# Looking for a convenient way to share files...



## Melissa (Apr 11, 2015)

Hi gang 
So, I had an encounter with ajaxplorer once and... I liked it. I have this super antique little box that still has some life left in it, so I'd like to use the 40 GB as a file share/transfer pad. I had ajaxplorer in mind, but... that seems to have been slurped up by something else now...
Before anyone mentions... I know, 40 GB is NOT a lot of space, I just need that to transfer files between the desktop and the laptop... and yes, there is the USB stick but... that's not cool enough hehe
Thanks 
Melissa
xxx
Edit - umm, I do need to google a bit more, this page seems to have all the info I need...


----------



## tetragir (Apr 13, 2015)

Hi,
You didn't share much details. If you want to transfer files on LAN from a few computers to a central one, the easiest solution is to use cifs/nfs. If it doesn't fit your needs, is it possible to share a little bit more information on task?


----------



## Melissa (Apr 18, 2015)

Hi, sorry I did not reply sooner... I had to transfer everything from the old to the new PC... the old one kept freezing on me...
I like to have a convenient way to access files that are on a (local) serve in my LAN. Basically a "file explorer"/Thunar on a remote spot... AJAXplorer did the trick, I just need to upload at the one end and download at the other end... that's all


----------



## tetragir (Apr 20, 2015)

You can also mount a cifs/smb/nfs, etc. share and then access it from Thunar.
You have to create a share on the server and then mount on the client to a folder.


----------



## wblock@ (Apr 20, 2015)

FUSE modules can provide access to SSH/scp and other protocols.  I don't know how reliable they are, though.


----------



## kpa (Apr 20, 2015)

wblock@ said:


> FUSE modules can provide access to SSH/scp and other protocols.  I don't know how reliable they are, though.

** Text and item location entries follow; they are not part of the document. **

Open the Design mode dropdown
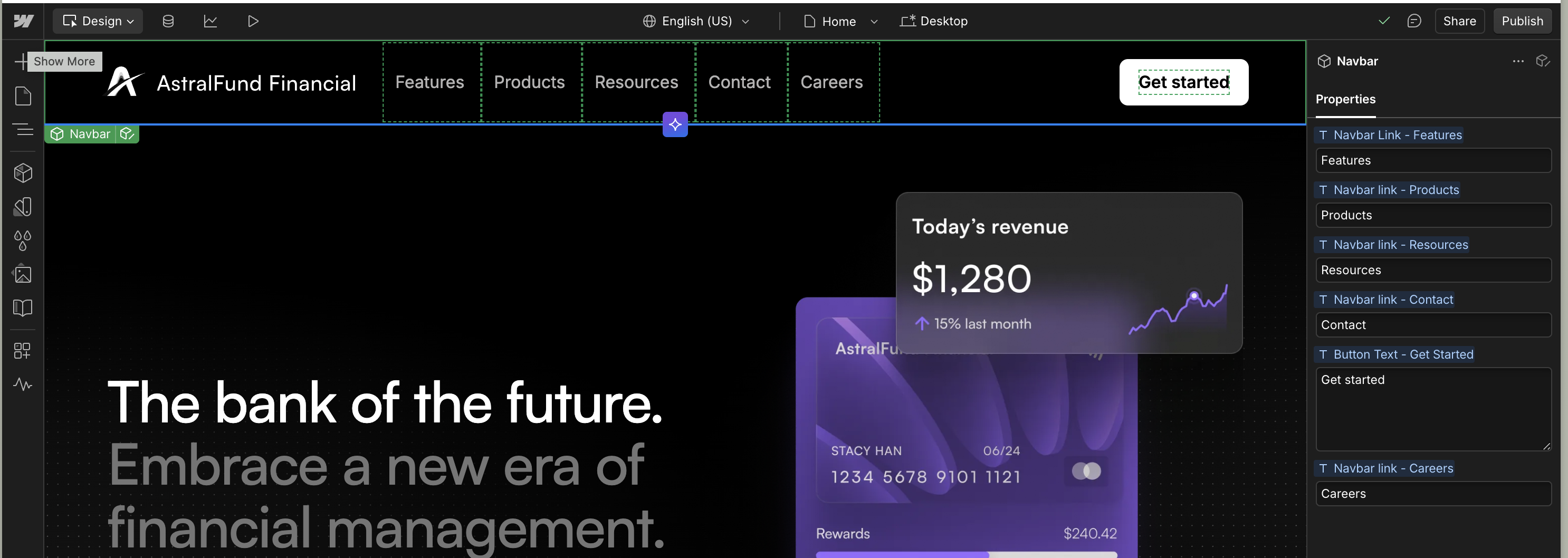The height and width of the screenshot is (558, 1568). [x=98, y=20]
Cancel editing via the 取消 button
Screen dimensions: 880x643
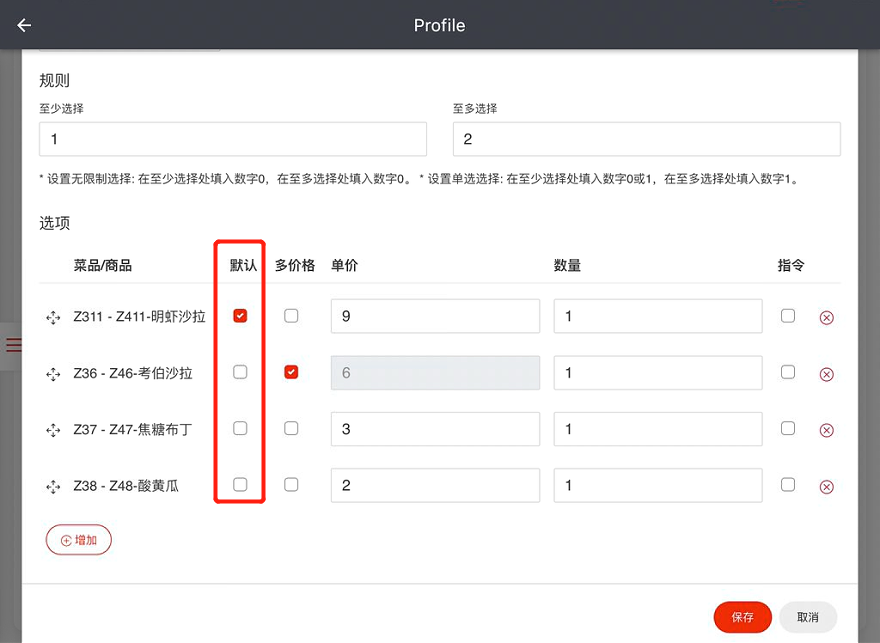pyautogui.click(x=808, y=617)
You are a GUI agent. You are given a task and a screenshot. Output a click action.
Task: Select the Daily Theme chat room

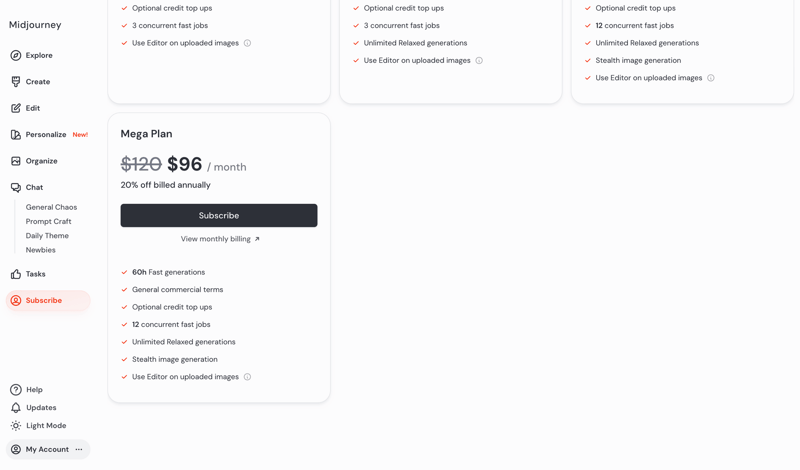pos(47,236)
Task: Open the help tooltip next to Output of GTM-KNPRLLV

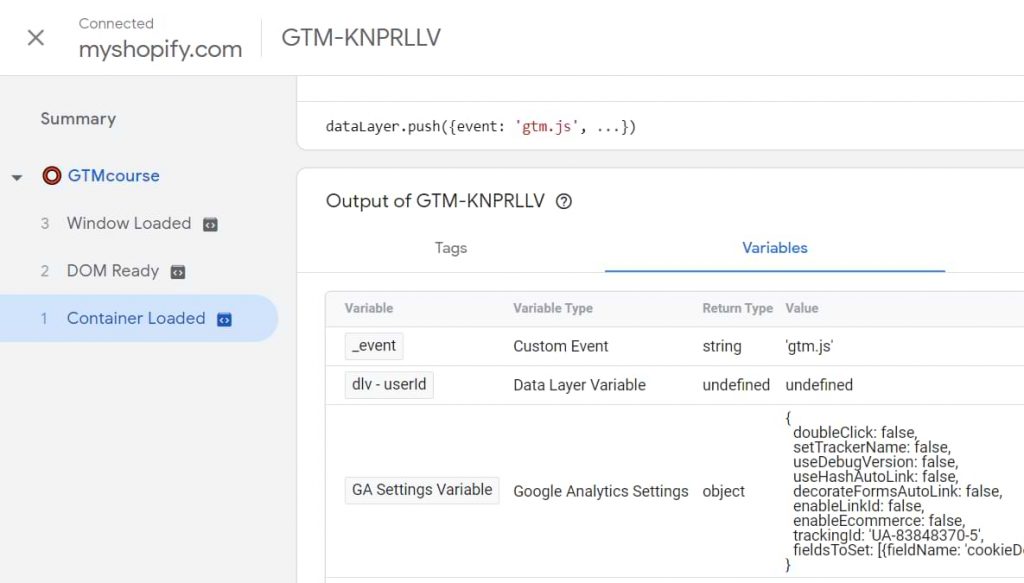Action: [x=564, y=202]
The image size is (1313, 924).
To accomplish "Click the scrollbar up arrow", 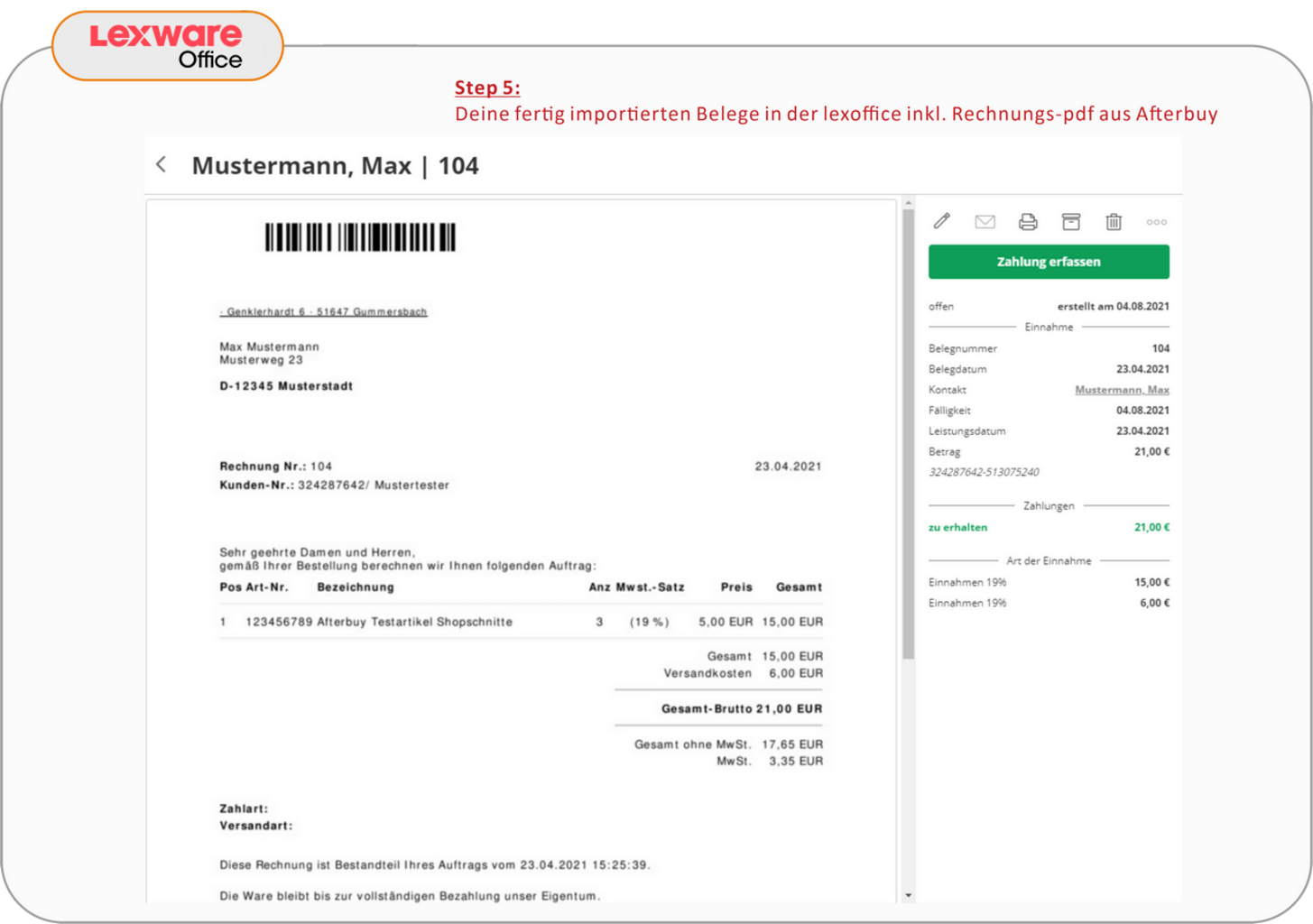I will click(x=908, y=203).
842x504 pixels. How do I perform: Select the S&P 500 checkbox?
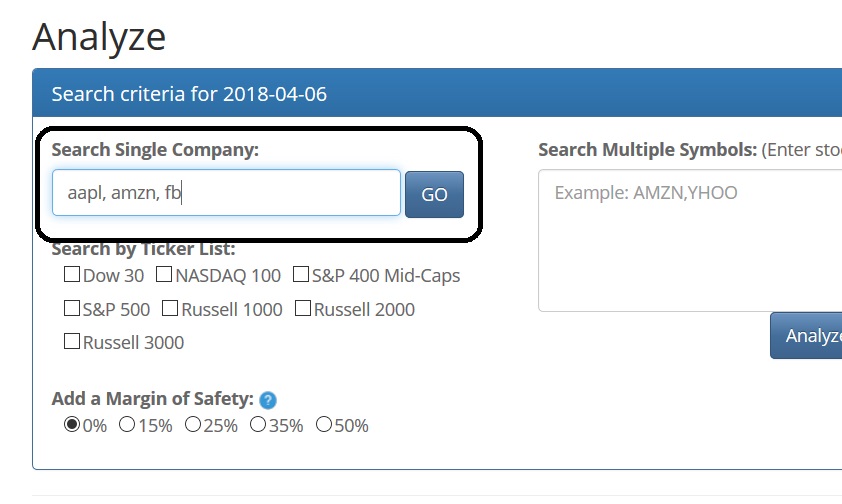pyautogui.click(x=71, y=308)
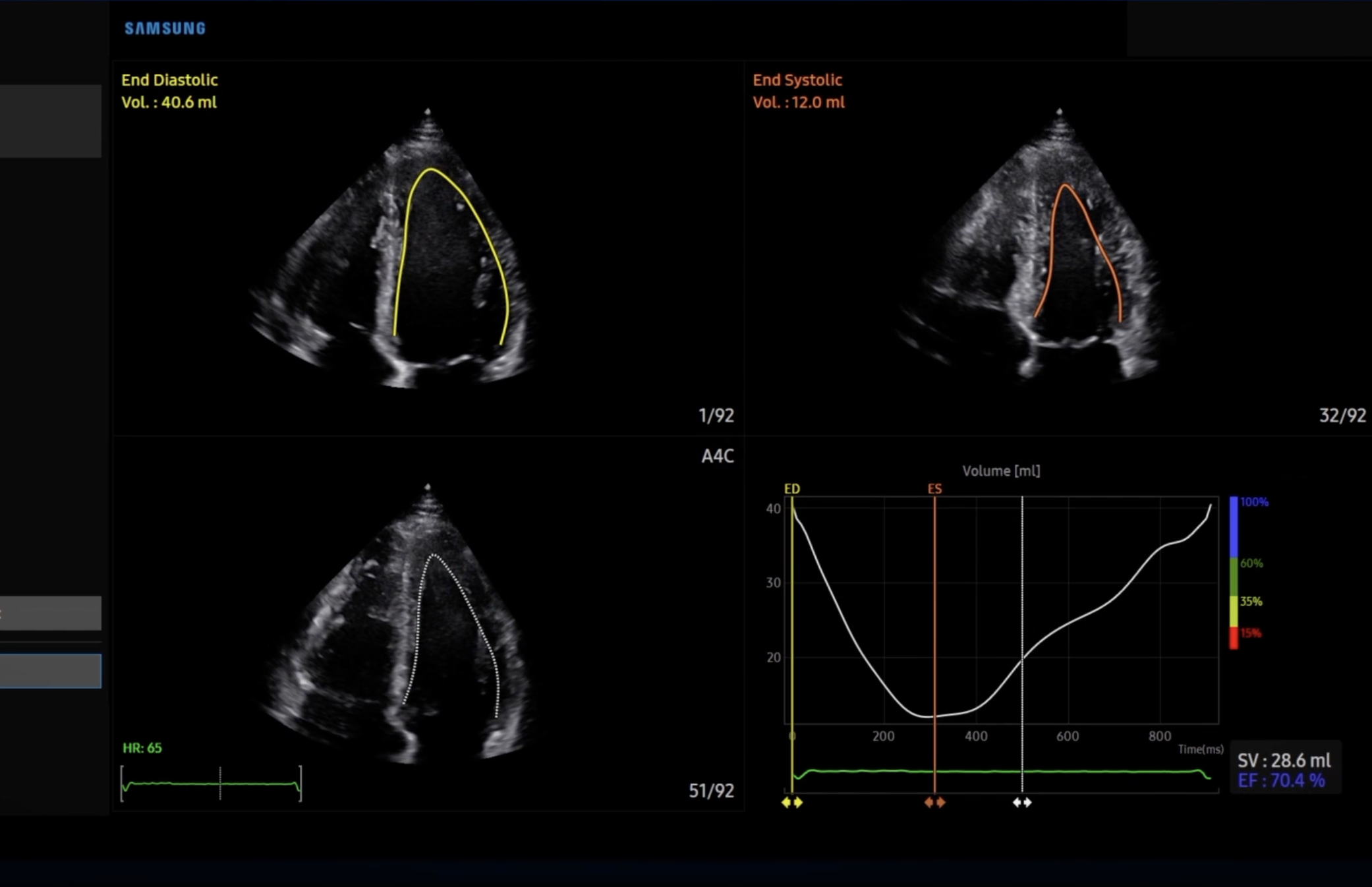Select the A4C live frame panel

click(428, 623)
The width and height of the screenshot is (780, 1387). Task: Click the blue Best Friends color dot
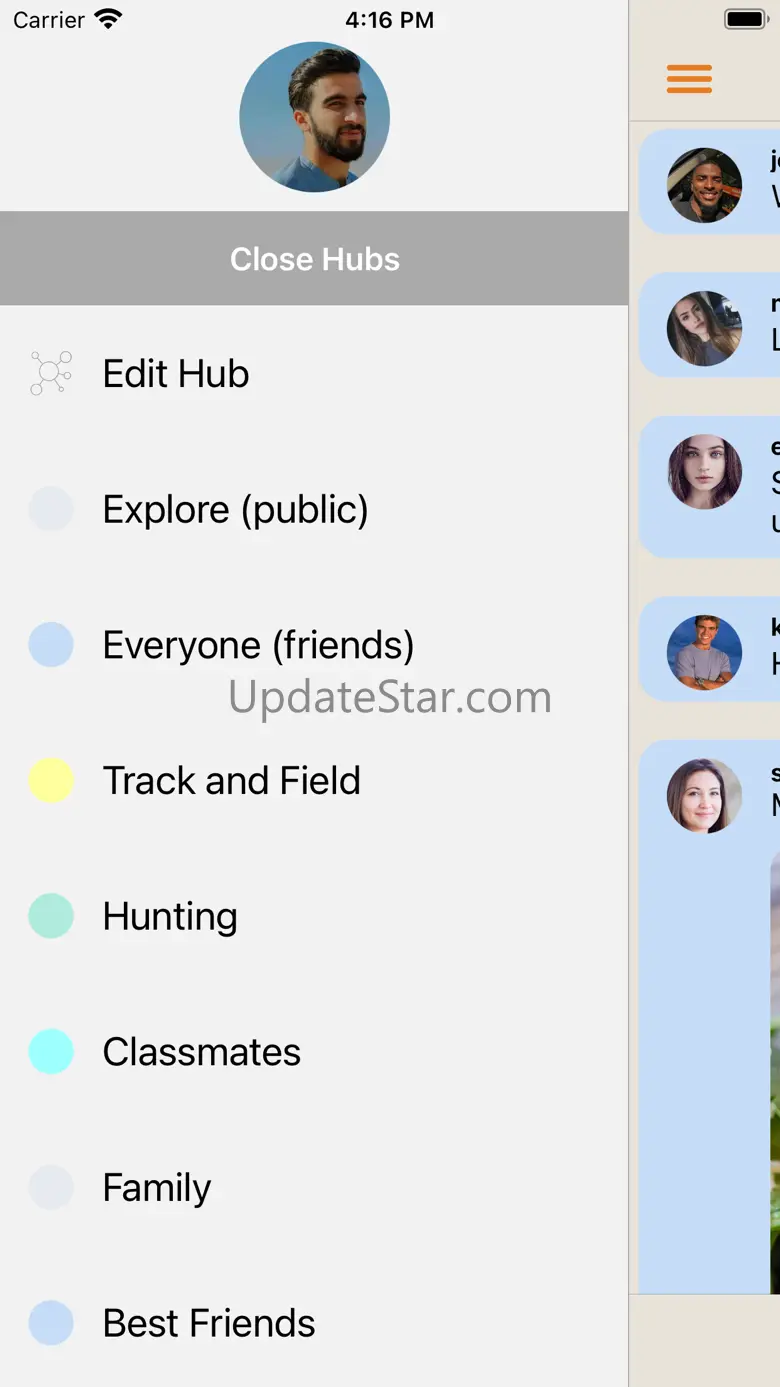51,1323
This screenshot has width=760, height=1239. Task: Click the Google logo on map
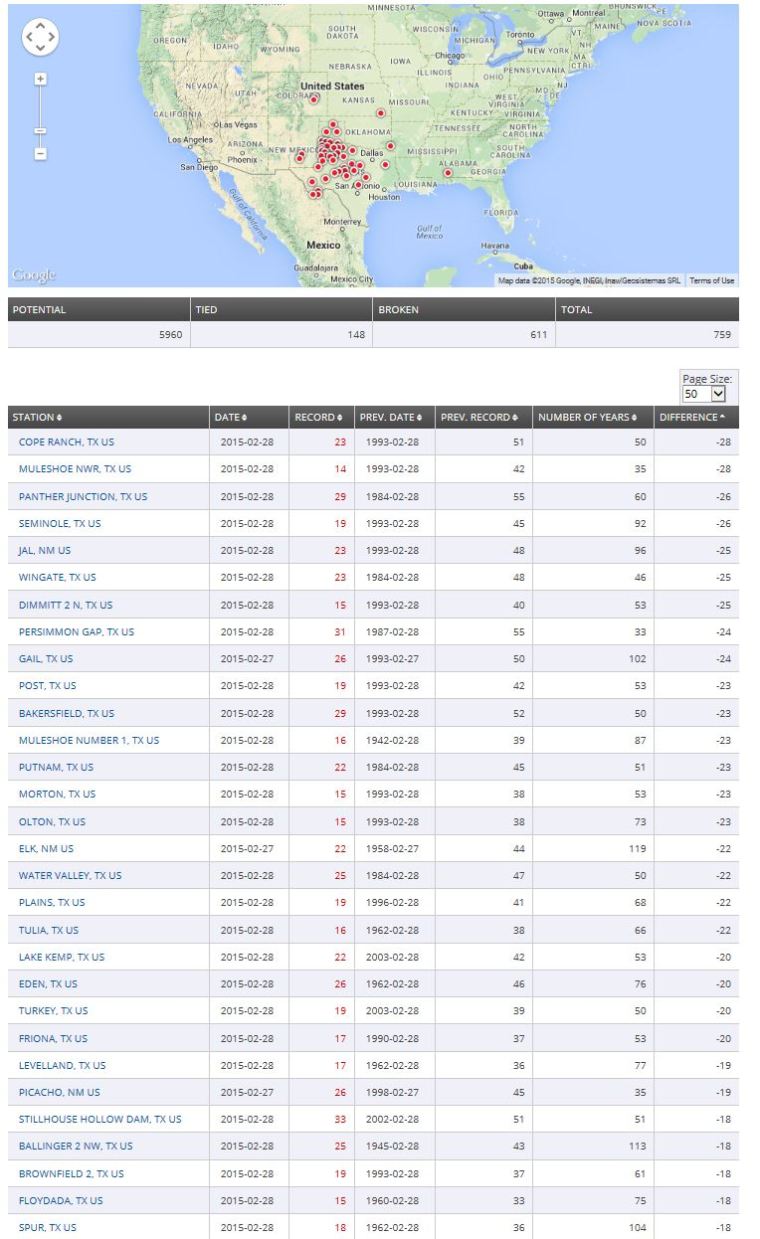pyautogui.click(x=35, y=275)
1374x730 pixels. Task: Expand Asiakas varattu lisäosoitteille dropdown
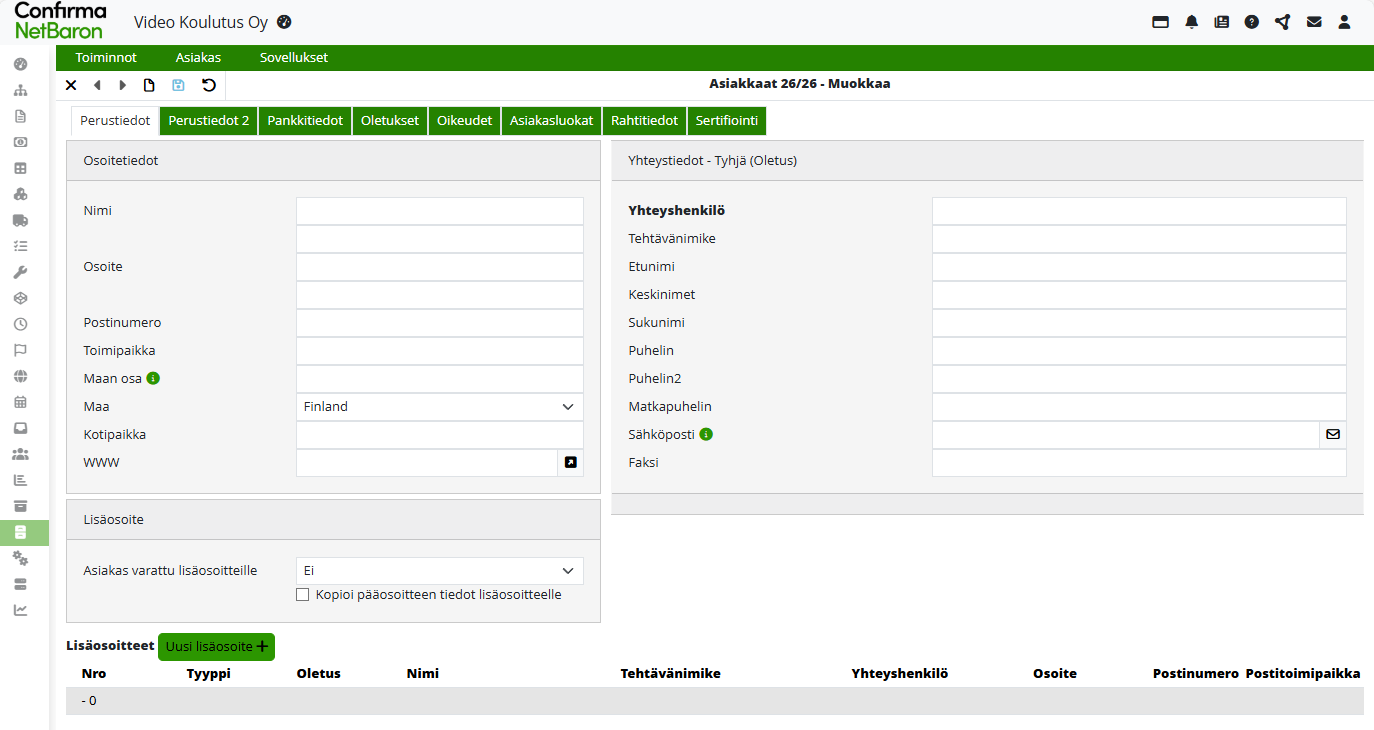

At least the FUSE SSHFS port for FreeBSD is less than usable. I ran into some odd behaviour with find(1) that I couldn't solve and I gave up on it:

https://lists.freebsd.org/pipermail/freebsd-stable/2014-July/079155.html


----------



## taz (Apr 21, 2015)

With net/samba41 you will be able to share your files over LAN with FreeBSD, Mac, Windows and Linux clients.


----------